Fast-forward to the afternoon of Monday, August 29 and Noles was finally before a judge here in Troup County with his attorney asking for a bond to be set in his case. Both his attorney and the representative from the state did excellent jobs of weaving a narrative in two directions. One account had the incident as a mere misunderstanding that got out of hand, the other a vicious and violent attack on a law enforcement officer. The judge listened to both sides of the story before handing down the verdict that Noles would be denied a bond for his alleged crimes. He will appear before the court again in the near future where he will either take a plea deal or go to trial.
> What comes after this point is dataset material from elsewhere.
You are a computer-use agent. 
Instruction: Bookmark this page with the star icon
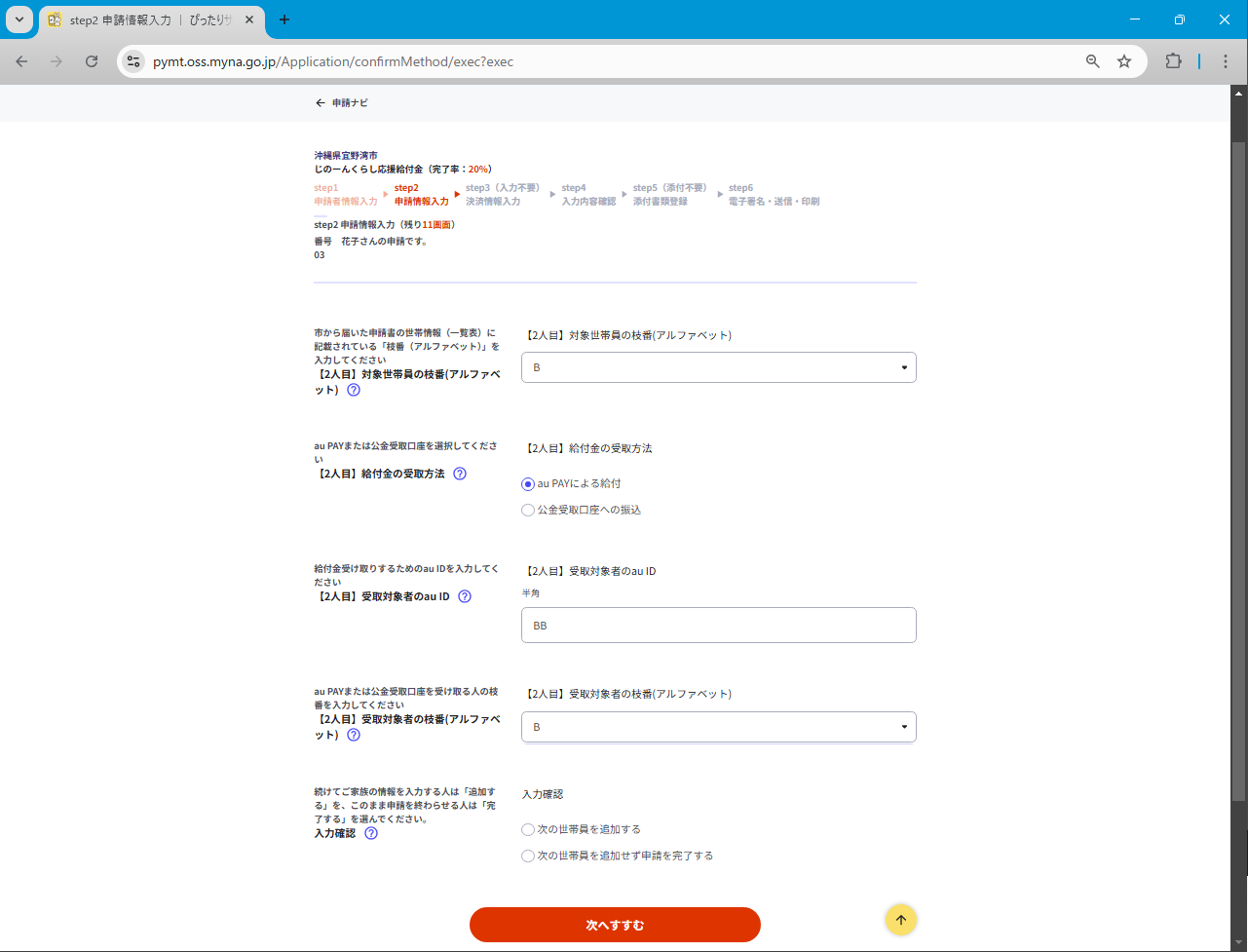click(x=1124, y=61)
As always, everyone is innocent until proven guilty in a court of law.
Several other cases also went before judges this week and sentences were handed out. Other pleading guilty this week include:
• Jeremy Ryan Murphy pled guilty to a probation violation for reckless driving. He was sentenced to three years to serve.
• Halee Lynn Yates pled guilty to a probation violation for possession of methamphetamine. She was sentenced to three years to serve five months and completion of the RSAT program.
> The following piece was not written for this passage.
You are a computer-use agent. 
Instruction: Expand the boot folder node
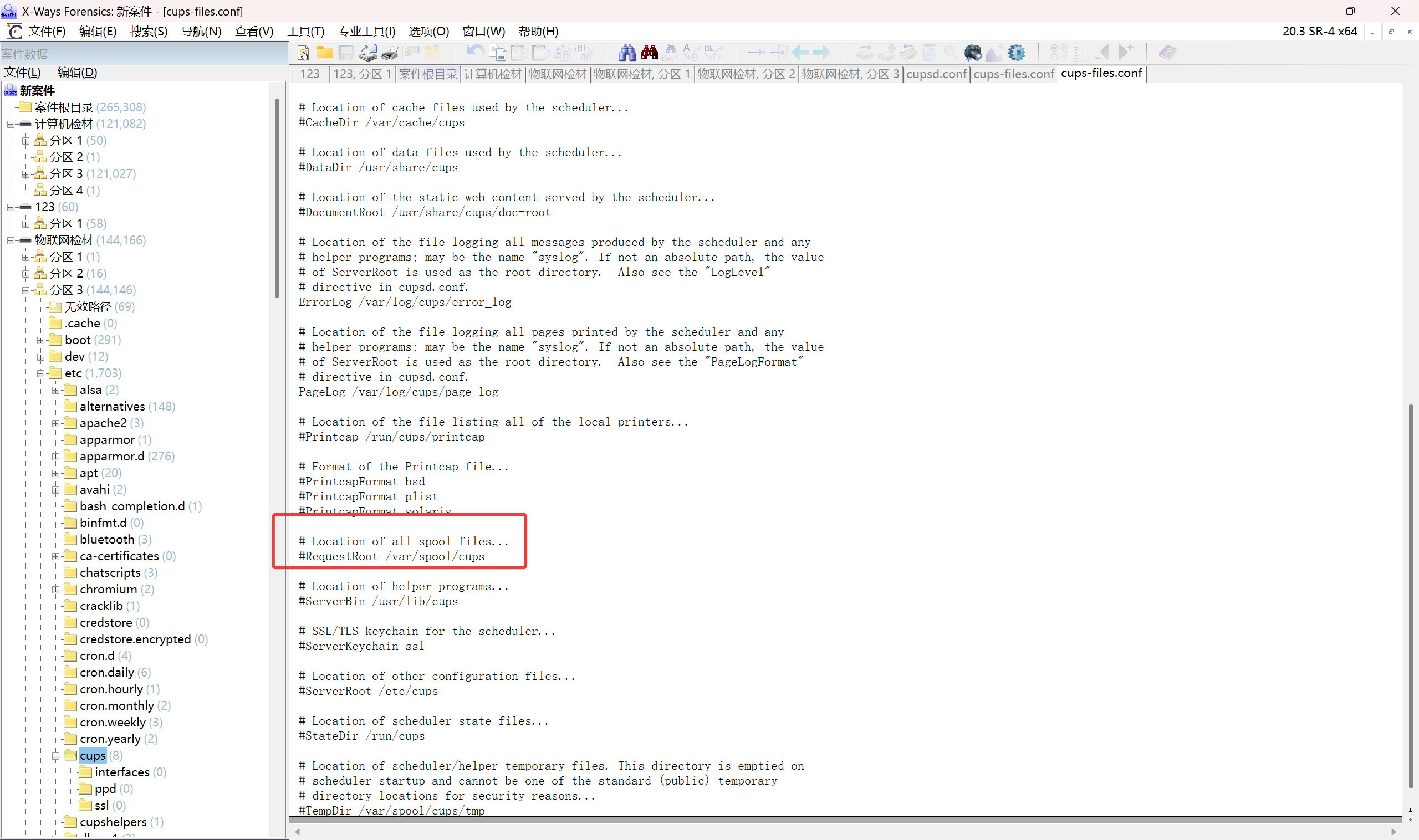click(x=41, y=340)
• Zachary Morrell Alford pled guilty to two counts of sale of methamphetamine. He was sentenced to 14 years to serve.
• Lacey Renee Goodman pled guilty to two counts of sale of methamphetamine and one count of possession of firearms by a convicted felon. She was sentenced to 15 years to serve one year and admission to the Mary Freedom Hall House.
• David Ray Duncan pled guilty to one count of theft by taking (felony) and one count of possession of a firearm by a convicted felon. He was sentenced to five years on probation, fines, restitution, and community service.
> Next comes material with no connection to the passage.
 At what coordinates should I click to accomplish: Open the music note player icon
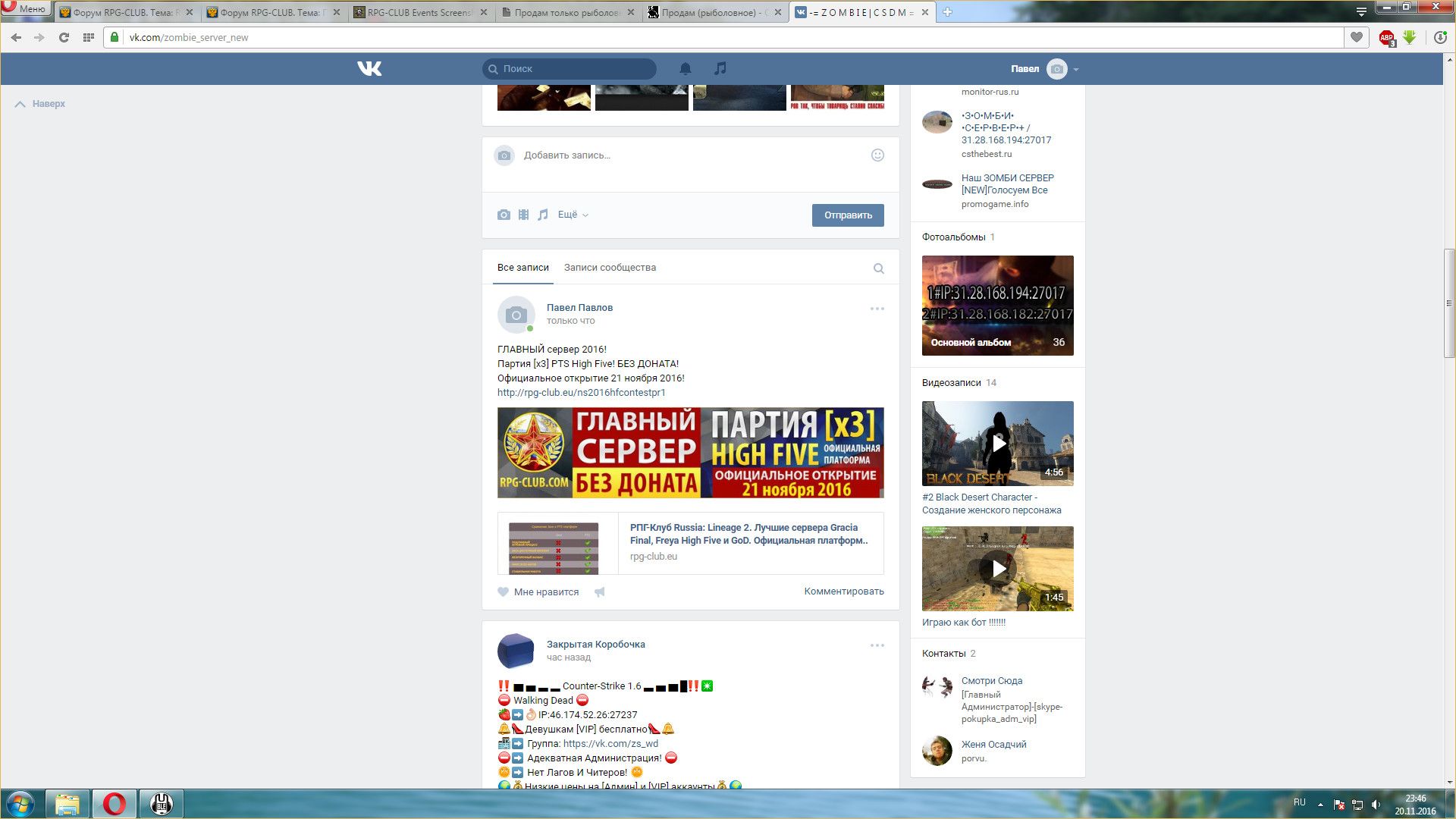click(x=720, y=68)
• Ryan Edward Swanger, a co-defendant in the previous Duncan case, also pled guilty to one count of theft by taking (felony) and one count of possession of a firearm by a convicted felon. He was sentenced to five years probation, fines, court costs, and community service.
• Jamar Ervin Anderson pled guilty to one count of possession of marijuana with intent to distribute. He was sentenced to one year of probation, a fine, and community service.